TASK INPUT –
= Beginning of Section =

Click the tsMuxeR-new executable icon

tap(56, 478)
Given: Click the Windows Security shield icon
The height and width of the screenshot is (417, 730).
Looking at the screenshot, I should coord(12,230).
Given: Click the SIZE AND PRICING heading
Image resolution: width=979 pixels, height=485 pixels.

= End of Section =
= Beginning of Section =

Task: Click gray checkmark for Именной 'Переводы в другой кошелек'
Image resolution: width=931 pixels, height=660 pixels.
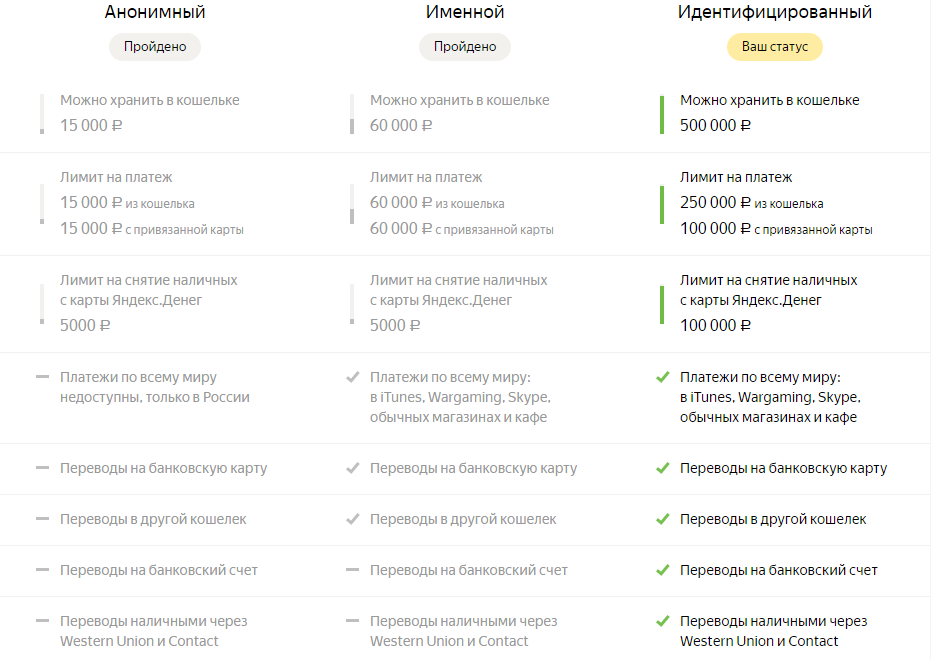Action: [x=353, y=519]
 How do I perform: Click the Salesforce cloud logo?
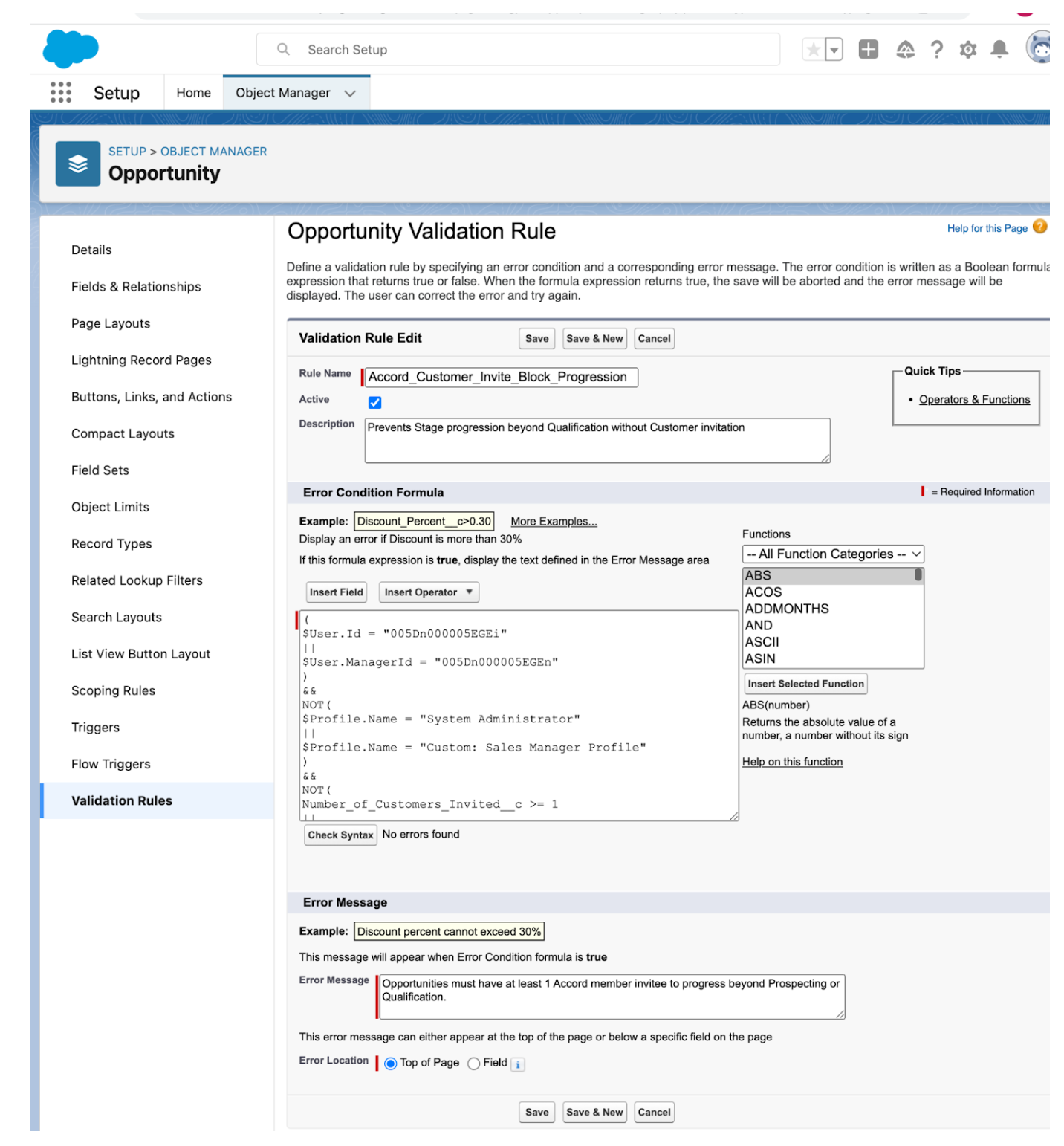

= End of Section =
= Beginning of Section =

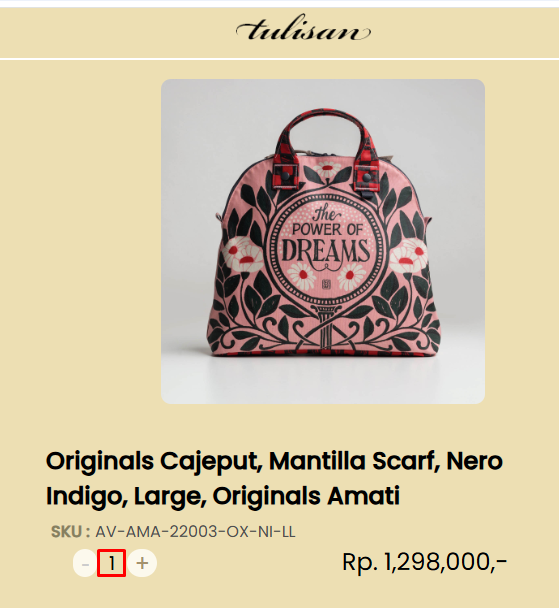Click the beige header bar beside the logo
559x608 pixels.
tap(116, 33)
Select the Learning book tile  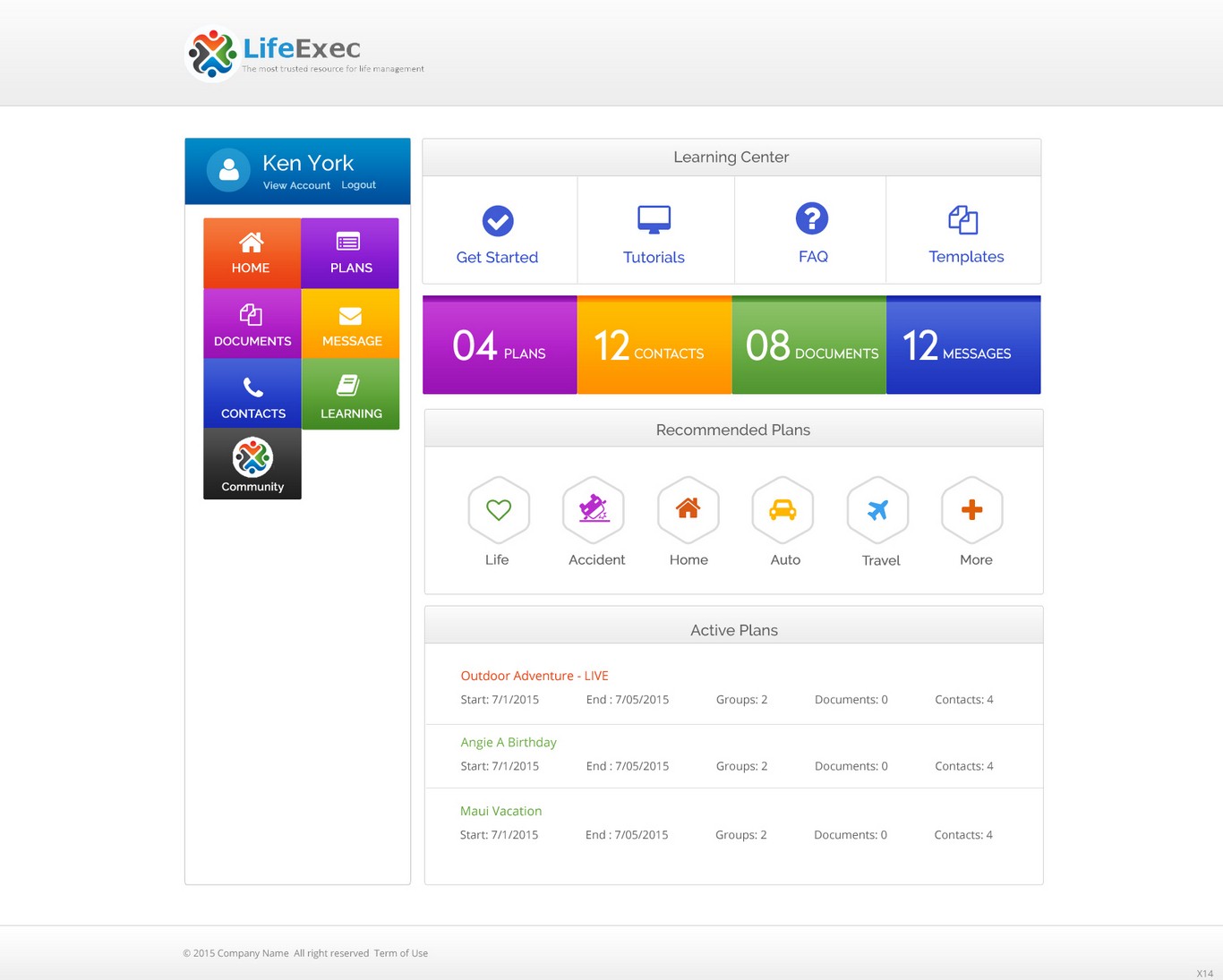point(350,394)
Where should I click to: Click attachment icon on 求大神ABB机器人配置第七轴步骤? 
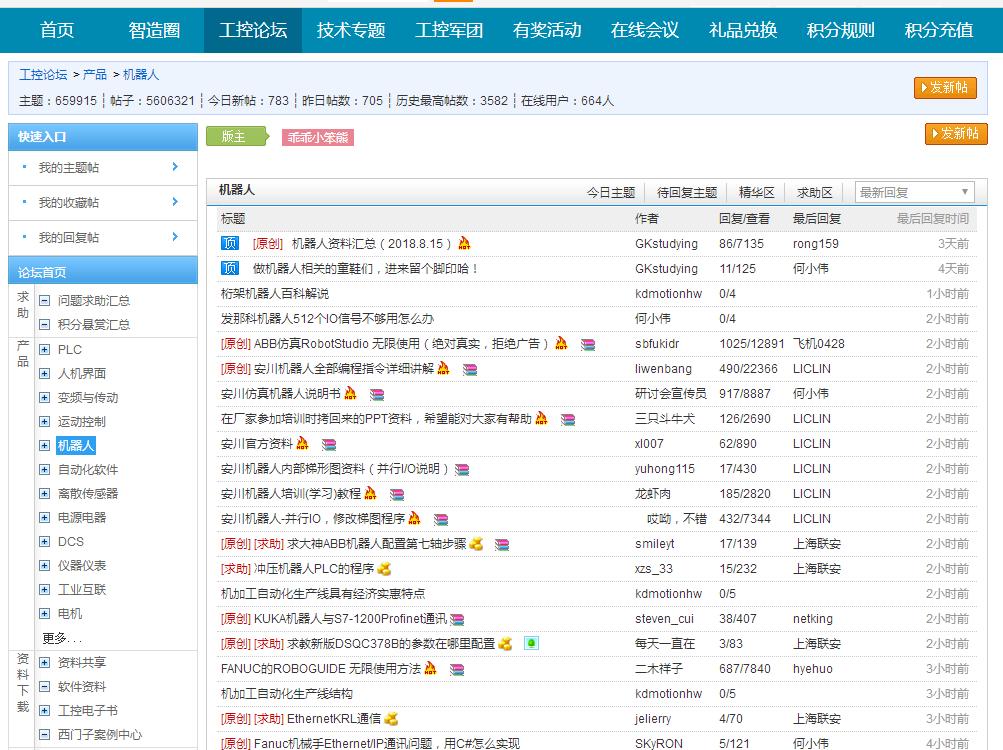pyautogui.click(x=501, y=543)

= End of Section =

AIM OF THE TASK – Only the lines above from the one with "Given: Click the Windows Security shield icon" up to and including the one with "Image resolution: width=979" should be repeated, exactly as written.

RESULT –
Given: Click the Windows Security shield icon
The height and width of the screenshot is (417, 730).
Looking at the screenshot, I should coord(12,230).
Given: Click the SIZE AND PRICING heading
Image resolution: width=979 pixels, height=485 pixels.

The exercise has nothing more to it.